La « rupture » de N. Sarkozy avec l’hôpital public est induite dans les propositions du rapport remis par la commission LARCHER. Du constat des difficultés de l’hôpital public à fonctionner et assumer pleinement sa mission, les libéraux au pouvoir ne veulent voir que : mauvaise gestion faisant ainsi l’impasse sur les sous financements chroniques des ces dernières décennies. Et pour cause, le capital lorgne avec avidité sur le magot de 460 milliards « bloqués » de cotisations salariales. Mais pour se l’approprier, il faut que les gouvernants acquis déblaient les obstacles que représentent les acquis sociaux et provoquent la faillite des dits services publics. Le marché lié à l’activité hospitalière fait saliver plus d’un détenteur de fonds de pension. Pour qu’ils aient accès à ces services il leur faut d’abord détruire l’hôpital public.
La RGPP
La révision générale des politiques publiques : RGPP est lancée peu après son élection à la présidence par N. Sarkozy et son gouvernement dans le but de
réduire les coûts des dépenses des administrations de l’état. Après un état des lieux mi-2007, et des propositions jusqu’à 2008, la RGPP se traduira par une loi au parlement lors du prochain
semestre. Sa mise en application se fera sur 2008 jusqu’à 2012.
Le but, rendre les fonctions publiques moins coûteuses, recentrées sur leurs priorités et : plus transparentes ?? Comme le résume le président nouvellement élu « nous sommes
comptables de chaque euros payé par chaque français ».

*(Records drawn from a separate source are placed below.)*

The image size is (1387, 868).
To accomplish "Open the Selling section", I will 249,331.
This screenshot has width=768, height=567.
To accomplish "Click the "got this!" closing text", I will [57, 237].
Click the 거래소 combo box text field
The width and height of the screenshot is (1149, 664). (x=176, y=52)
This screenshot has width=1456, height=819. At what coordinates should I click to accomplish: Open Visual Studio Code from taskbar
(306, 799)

Chacun l’aura compris après le cadeau fiscal de 15 milliards à quelques privilégiés, il s’agit pour les autres de continuer à se serrer la ceinture surtout après que son premier Ministre ait
annoncé que les caisses de l’état étaient vides. La baisse des dépenses publiques se fera donc encore et toujours plus sur le dos des salariés de la fonction publique et au détriment des
usagers. Fusions, restructurations avec le lot de suppressions de postes, mobilité, flexibilité des agents, avec en toile de fond les non remplacements de fonctionnaires qui se traduit par 30
ou 40 000 suppressions d’emplois par an. Mais aussi avec la disparition de services publics livrés au privé. France Télécom, la Poste ont d’ailleurs servi de laboratoire en la matière.

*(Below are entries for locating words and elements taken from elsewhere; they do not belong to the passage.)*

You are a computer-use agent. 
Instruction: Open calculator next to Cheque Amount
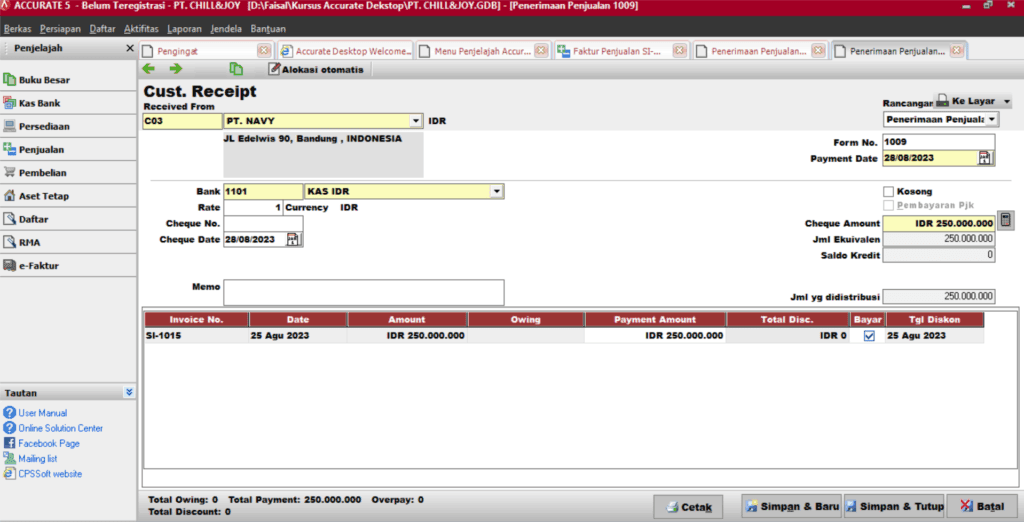tap(1006, 221)
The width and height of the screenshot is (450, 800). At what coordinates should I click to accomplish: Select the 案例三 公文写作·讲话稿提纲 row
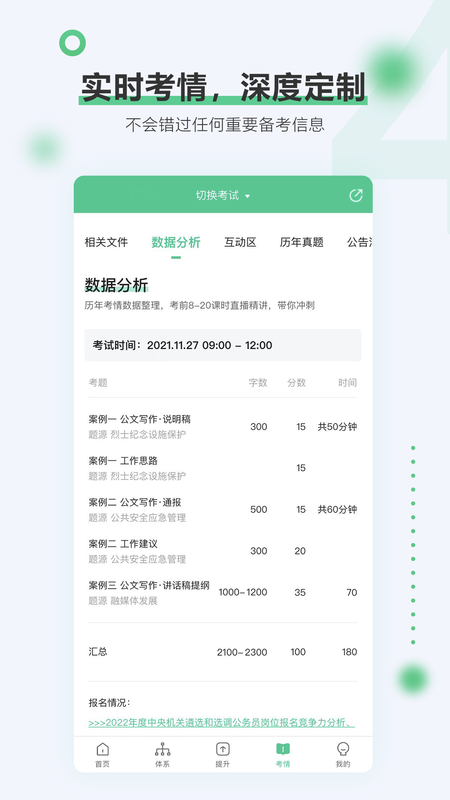pyautogui.click(x=223, y=592)
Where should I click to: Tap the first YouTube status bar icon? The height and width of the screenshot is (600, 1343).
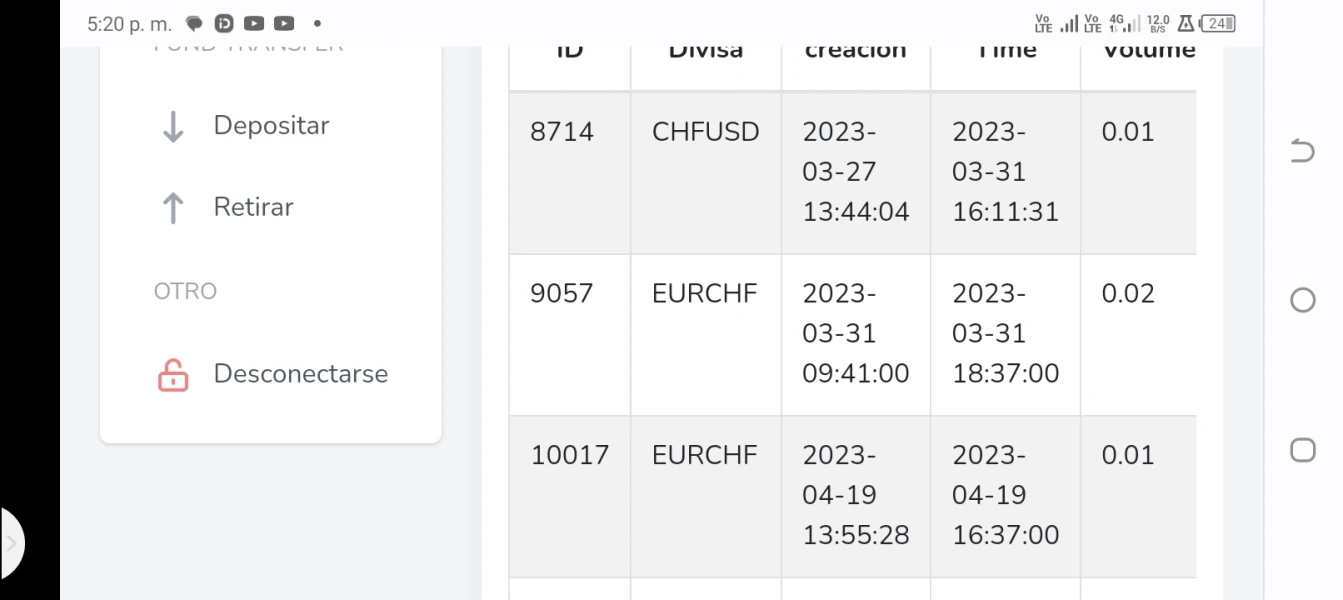click(x=254, y=23)
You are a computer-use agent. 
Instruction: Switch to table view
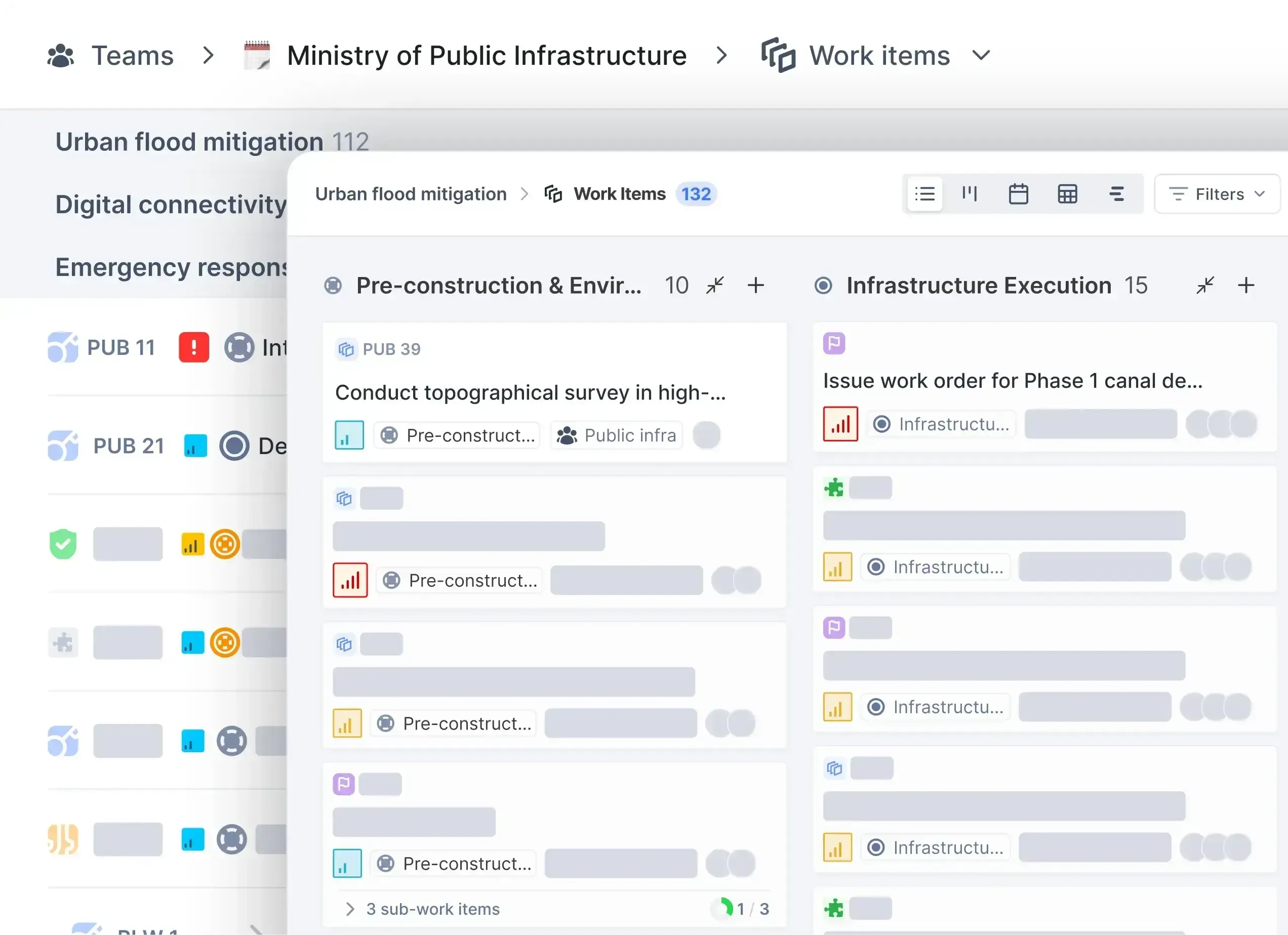click(x=1067, y=193)
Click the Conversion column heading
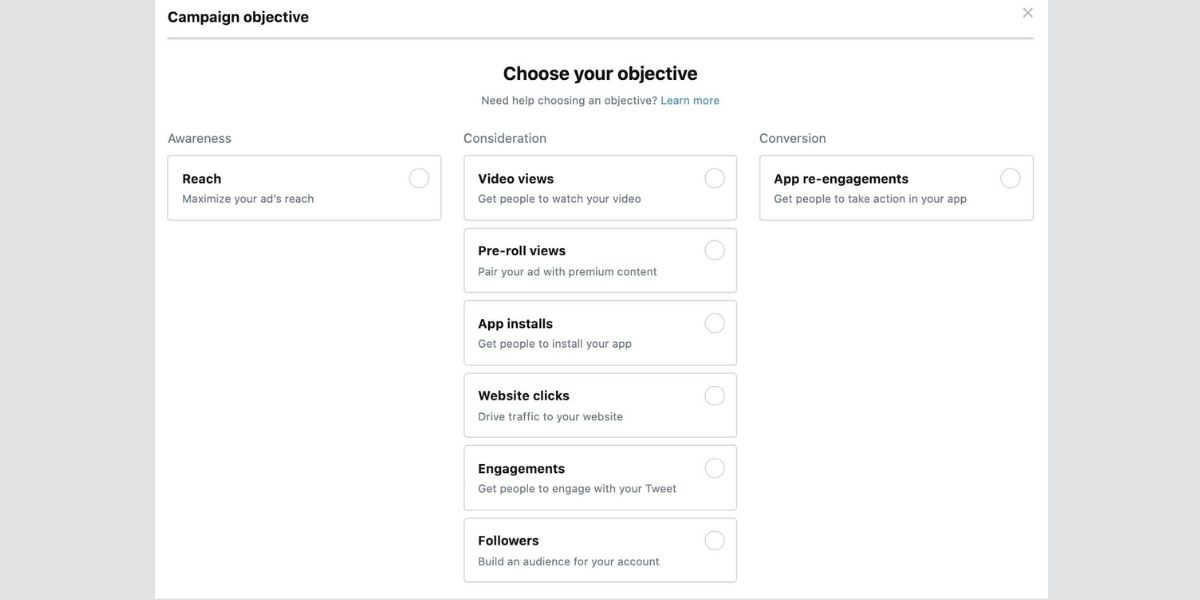The width and height of the screenshot is (1200, 600). [x=792, y=137]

Ce recentrage des missions de l’état est l’application de la politique libérale européenne qui transforme les administrations en entreprises privées pour les livrer à la concurrence du
« Marché ». Le service public cède la place à un service d’intérêt général. Les administrations seront des entreprises privées : rentabilité, flexibilité, individualisation et
méritocratie pour les salaires et déroulements de carrières avec en préalable la casse du statut de la dite fonction publique.N. Sarkozy veut faire baisser les dépenses publiques de l’état de 7
milliards d’euros en trois ans pour première étape mais avec l’ambition d’économiser ensuite plusieurs dizaines de milliards d’euros. Sur ces 7 milliards, 5 milliards d’économie se font au
détriment des populations les plus démunies puisque ce sont surtout les dépenses sociales qui sont rognées.

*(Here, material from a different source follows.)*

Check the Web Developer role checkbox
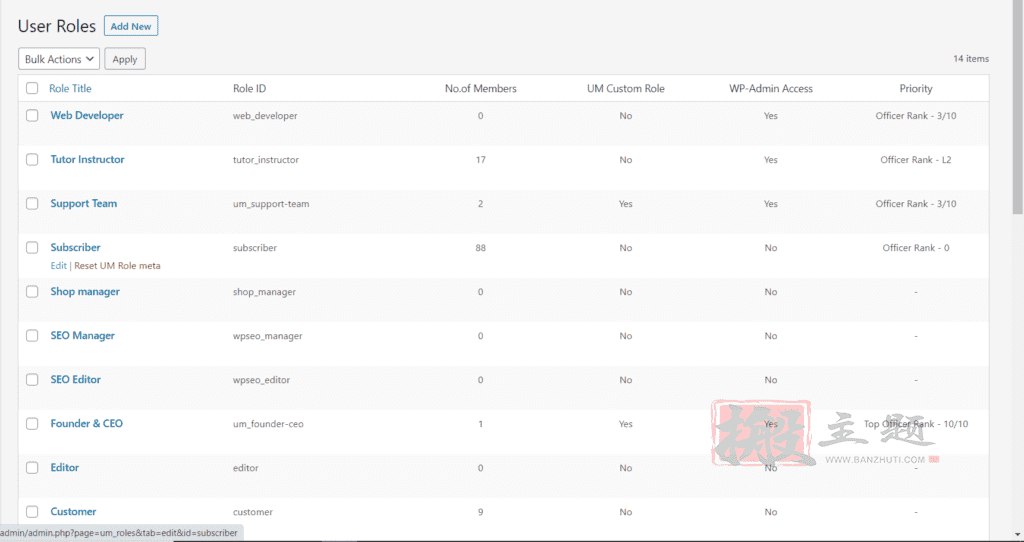The width and height of the screenshot is (1024, 542). tap(32, 115)
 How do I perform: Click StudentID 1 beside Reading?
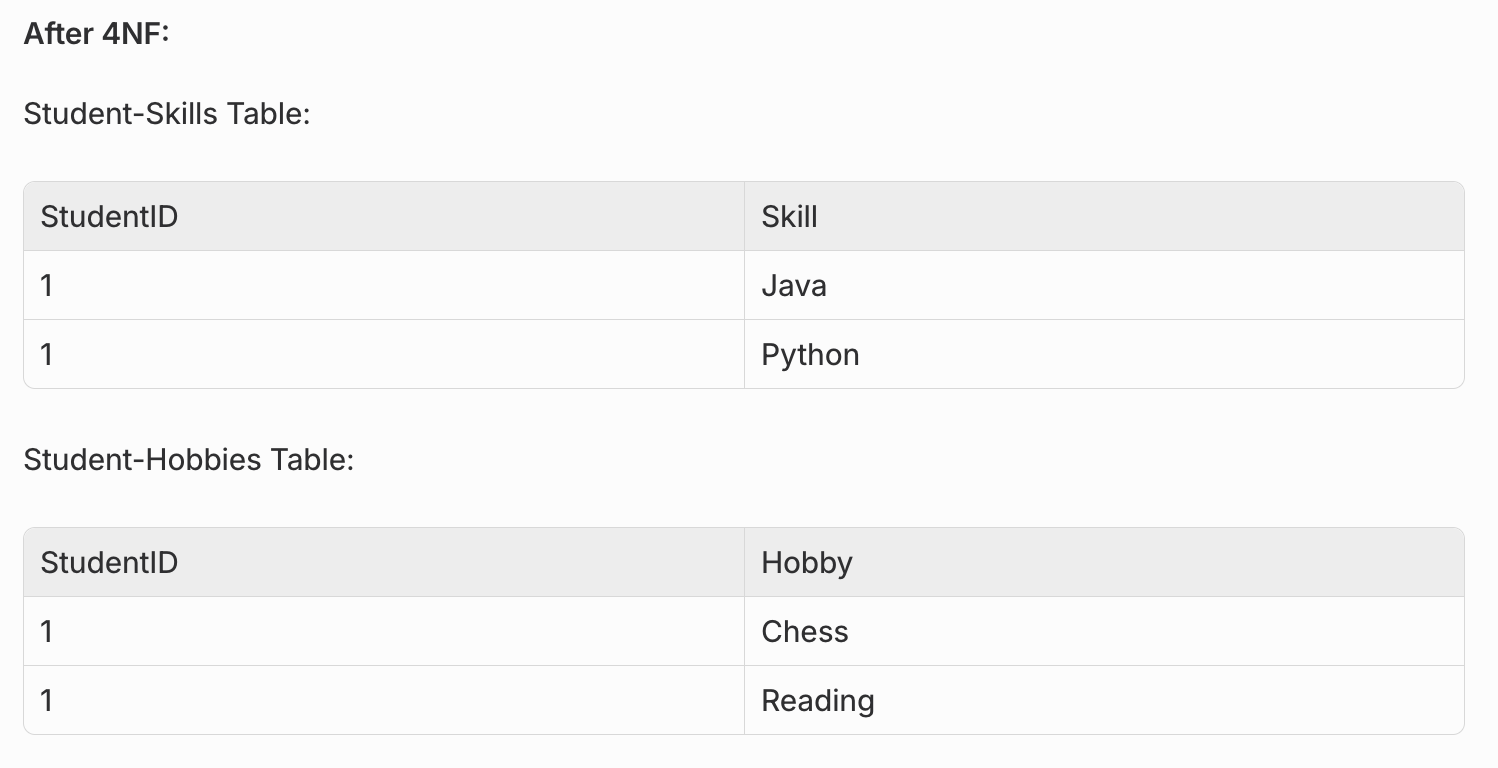tap(47, 701)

Dans la santé, la RGPP version Sarkozy, traduit une nouvelle et brutale attaque contre les personnels salariés et les usagers et hâte la fin de l’hôpital public.
Le rapport LARCHER.
C’est donc dans ce contexte de RGPP, que G. LARCHER (ex ministre du travail de D. de Villepin) a le 10 avril 2008 remis son rapport d’expertise sur l’Hôpital
public et ses missions. Sa quinzaine de propositions entrent dans la suite logique du discours sur l’hôpital qu’avait prononcé N. Sarkozy à l’automne 2007 lors de sa visite au CHU de Bordeaux
puis repris en avril 2008 à Neufchâteau dans les Vosges. L’hôpital est devenu une charge financière pour le budget de la Sécu. Il faut donc le recentrer sur ses fonctions premières. Il n’est
plus « LE » vecteur du service public de Santé national. Il n’aura donc plus que des missions de service de soins publics. Les propositions du rapport fixeront un futur projet de loi
prévu devant les députés pour cet automne.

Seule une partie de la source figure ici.